Presenting Author: Pejmahn Eftekharzadeh, DO, Internal Medicine Resident PGY-2, Junior Chief Resident, Department of Cardiology, Lower Bucks Hospital, Bristol, PA, Oyster Bay, NY

Learning Objectives

  1. Describe Takotsubo Cardiomyopathy (TSCM) as a stress cardiomyopathy that presents as apical ballooning with midventricular hypercontractility that is precipitated by a physical and/or emotional stress. 
  2. Recognize the physical stress COVID-19 places on the body and its role in causing hypoxia. 
  3. Identify emotional stress such as agitation, restlessness and encephalopathy in COVID-19 patients as these can synergistically trigger TSCM in hypoxic patient. 

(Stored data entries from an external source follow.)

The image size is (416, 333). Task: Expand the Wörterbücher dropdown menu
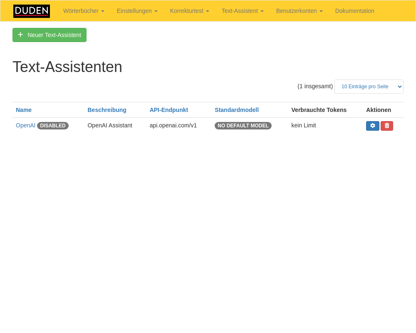(84, 11)

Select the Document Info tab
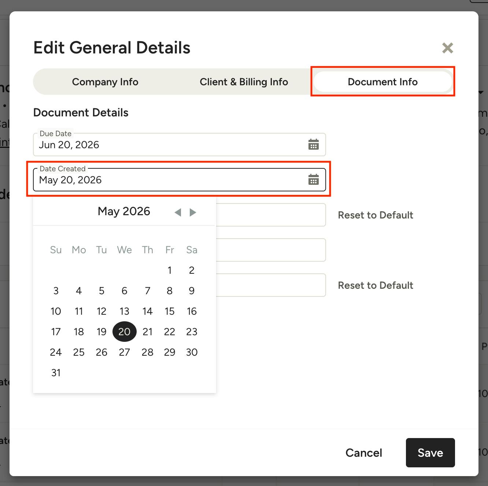tap(383, 82)
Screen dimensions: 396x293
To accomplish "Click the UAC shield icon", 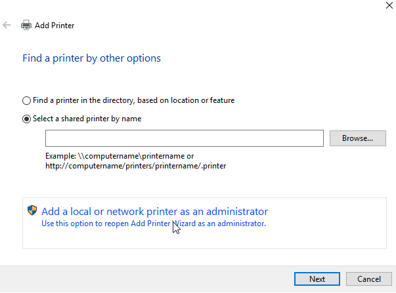I will 32,210.
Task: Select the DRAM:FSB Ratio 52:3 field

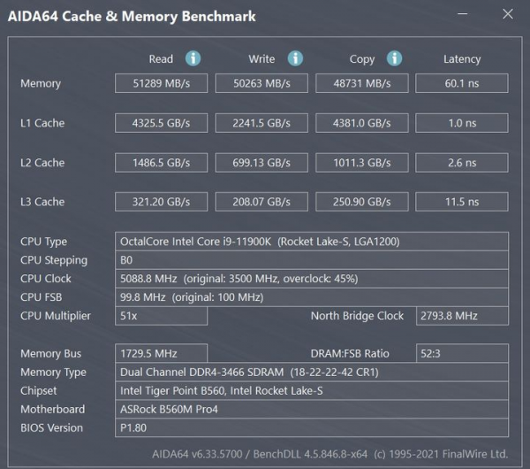Action: click(461, 353)
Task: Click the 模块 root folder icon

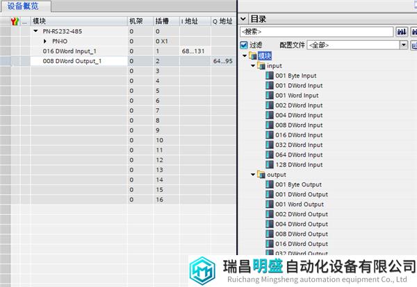Action: tap(252, 55)
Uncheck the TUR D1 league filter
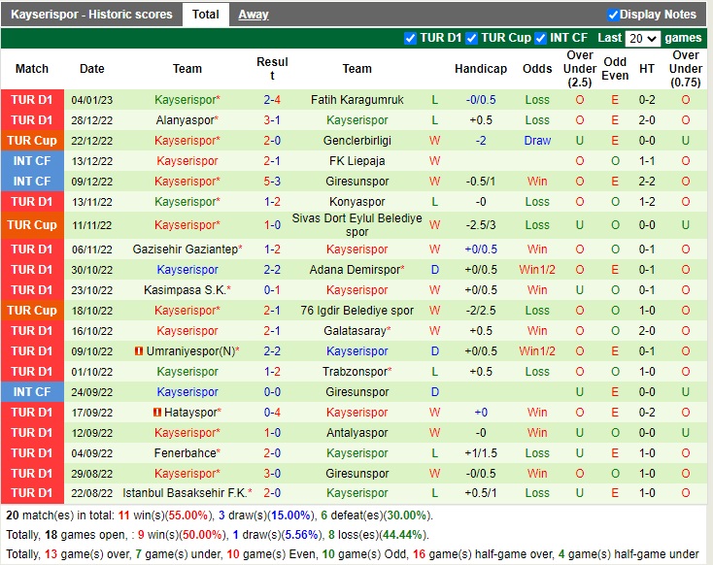 [410, 38]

Introduction: COVID-19 has been associated with pulmonary complications but does affect other organs such as the heart. Currently, COVID-19 can cause arrhythmias, heart failure (HF), acute coronary syndromes (ACS) and more. Takotsubo Cardiomyopathy (TSCM) is a cardiomyopathy precipitated by physical and/or emotional stress and can be an uncommon complication COVID-19.

Case Presentation: A 94-year-old female with PMHx of Anxiety Disorder presents to the ER complaining of respiratory distress. She tested positive for COVID-19 one week prior after developing generalized fatigue with an exposure to COVID-19. She was instructed to self-quarantine and monitor for worsening symptoms. One week later, she developed respiratory distress thus presenting to the ER. On physical exam, BP 196/93, HR 118, temperature 99.8°F, respirations 46 and oxygenating 96% with nonrebreather-mask. She appeared in distress, restless and encephalopathic. Cardiovascular exam showed a regular rhythm tachycardia without murmurs or JVD. Pulmonary exam displayed rales and rhonchi with accessory muscle use. Differential diagnosis included COVID-19, pulmonary embolism, HF, ACS, arrhythmia, and panic attack. Chest x-ray showed clear lungs, without pleural effusion or infiltrates. Initial EKG showed NSR without ST-changes. Peak troponin 0.188 (range 0.000-0.060). NT-proBNP 1,874. 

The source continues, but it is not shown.